### Work instructions
Every record must be restated exactly. Drop the images.

(Extracted records)
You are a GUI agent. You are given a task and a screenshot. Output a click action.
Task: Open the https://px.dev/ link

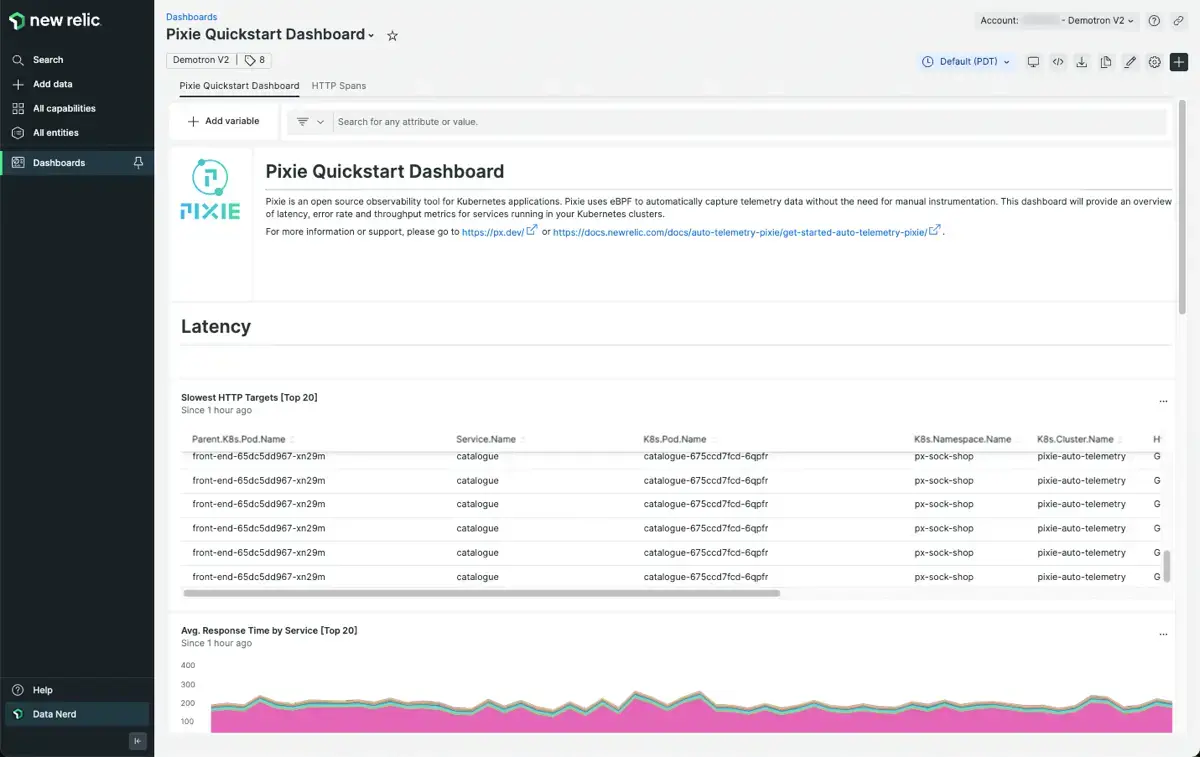pos(492,232)
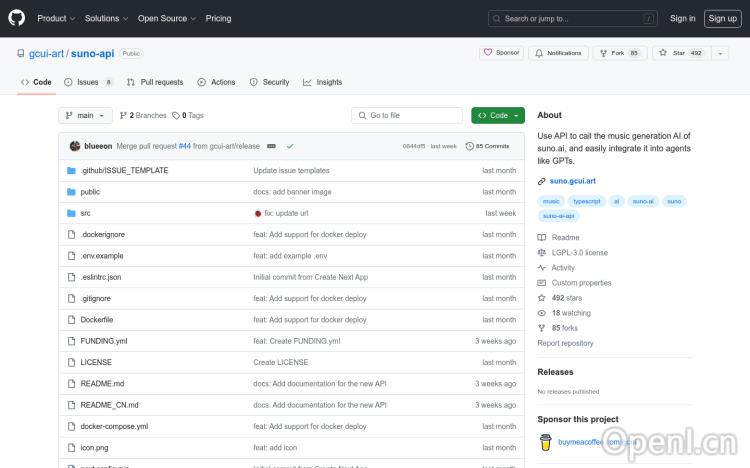
Task: Toggle Notifications for the repository
Action: coord(558,53)
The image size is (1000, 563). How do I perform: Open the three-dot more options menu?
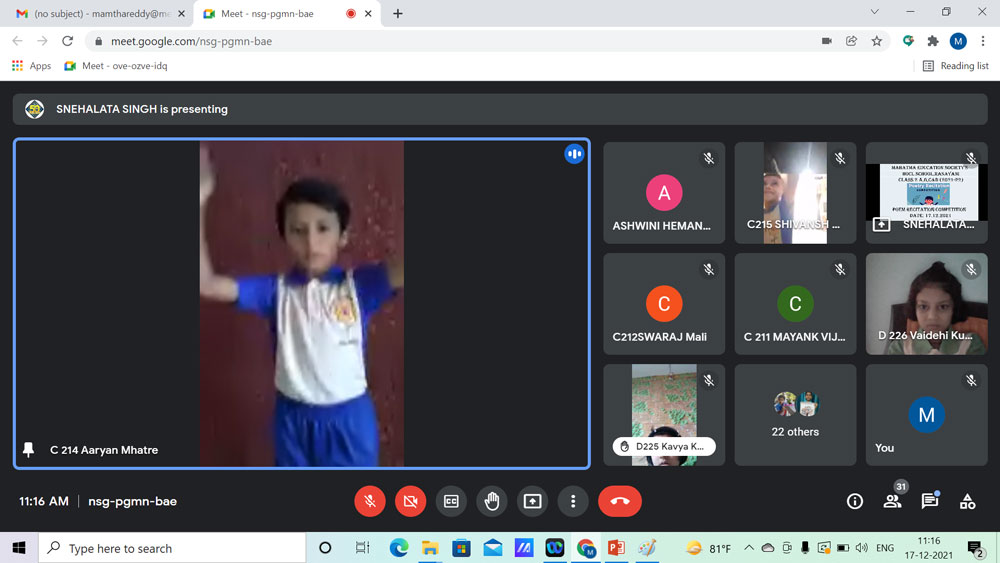pos(573,501)
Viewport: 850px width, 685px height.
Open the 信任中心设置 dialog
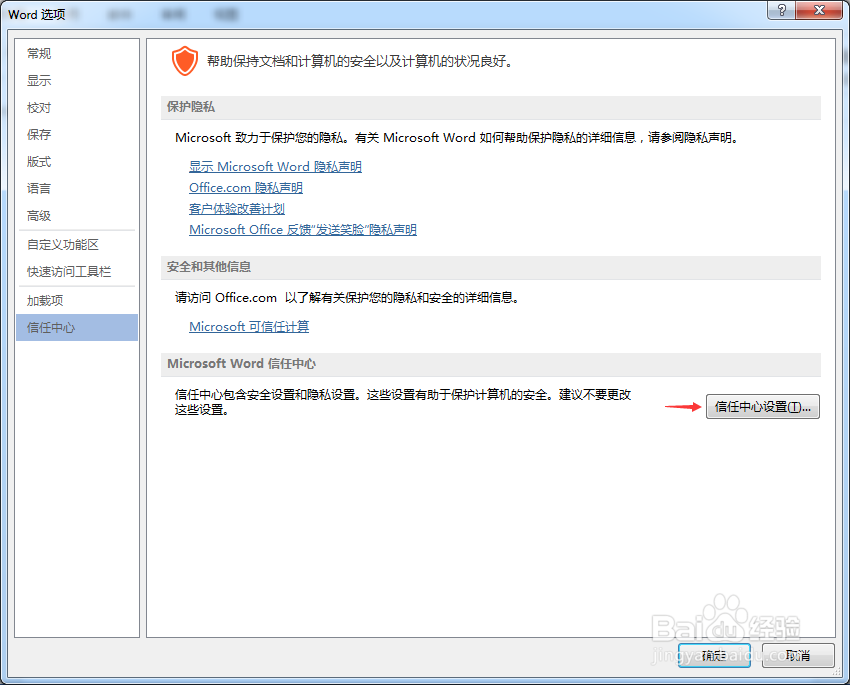point(762,406)
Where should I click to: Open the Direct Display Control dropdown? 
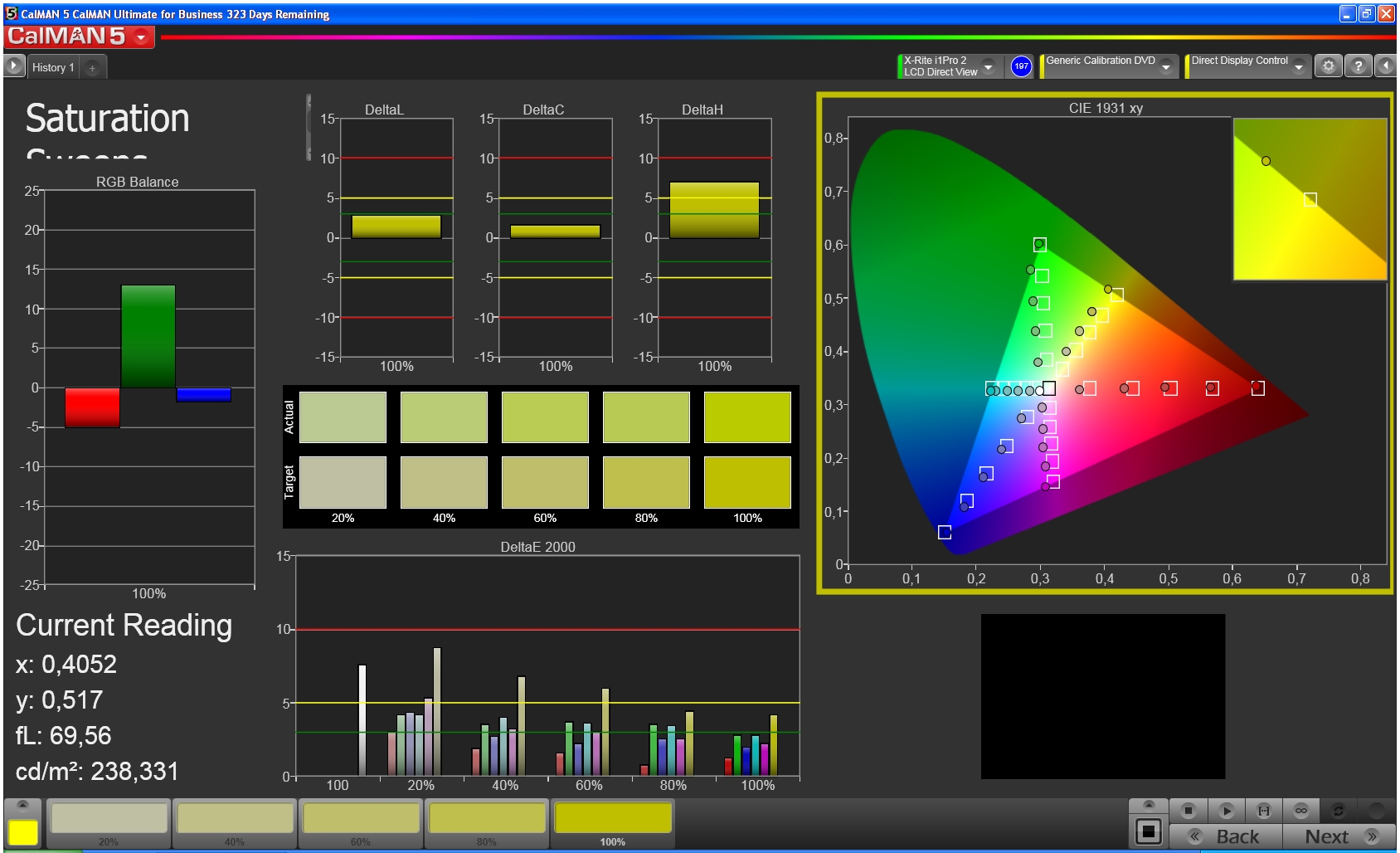click(1298, 66)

### Finished task
You are a GUI agent. You are given a task and a screenshot. Output a click action.
Task: Open the https://px.dev/ link

pos(492,232)
Task: Toggle Notifications for the repository
Action: coord(558,53)
The image size is (1000, 563). How do I perform: Open the three-dot more options menu?
pos(573,501)
Viewport: 850px width, 685px height.
Open the 信任中心设置 dialog
point(762,406)
Where should I click to: Open the Direct Display Control dropdown? 
click(1298, 66)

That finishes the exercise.